Early stopping and Callbacks

The example below shows how we can use the get_trials_callback parameter of auto-sklearn to implement an early-stopping mechanism through a callback.

These callbacks give access to the result of each model + hyperparameter configuration optimized by SMAC, the underlying optimizer for autosklearn. By checking the cost of a result, we can implement a simple yet effective early stopping mechanism!

Do note however, this does not provide any access to the ensembles that autosklearn produces, only the individual models. You may wish to perform a more sophisticated early stopping mechanism such that there are enough good models for autosklearn to build and ensemble with. This is here to provide a simple example.

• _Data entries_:
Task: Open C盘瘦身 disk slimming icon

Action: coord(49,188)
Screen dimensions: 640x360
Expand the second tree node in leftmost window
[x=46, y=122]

• _Objectives_:
- 1) Copy the early stopping passage starting at "Do note however, this" and ending at "a simple example.", substituting "model ensembles" for "ensembles".
- 2) According to the early stopping passage, what role does SMAC play for autosklearn?
The data entries above are not needed for this work.

• _Answers in order_:
- 1)
Do note however, this does not provide any access to the model ensembles that autosklearn produces, only the individual models. You may wish to perform a more sophisticated early stopping mechanism such that there are enough good models for autosklearn to build and ensemble with. This is here to provide a simple example.

- 2) SMAC is the underlying optimizer for autosklearn.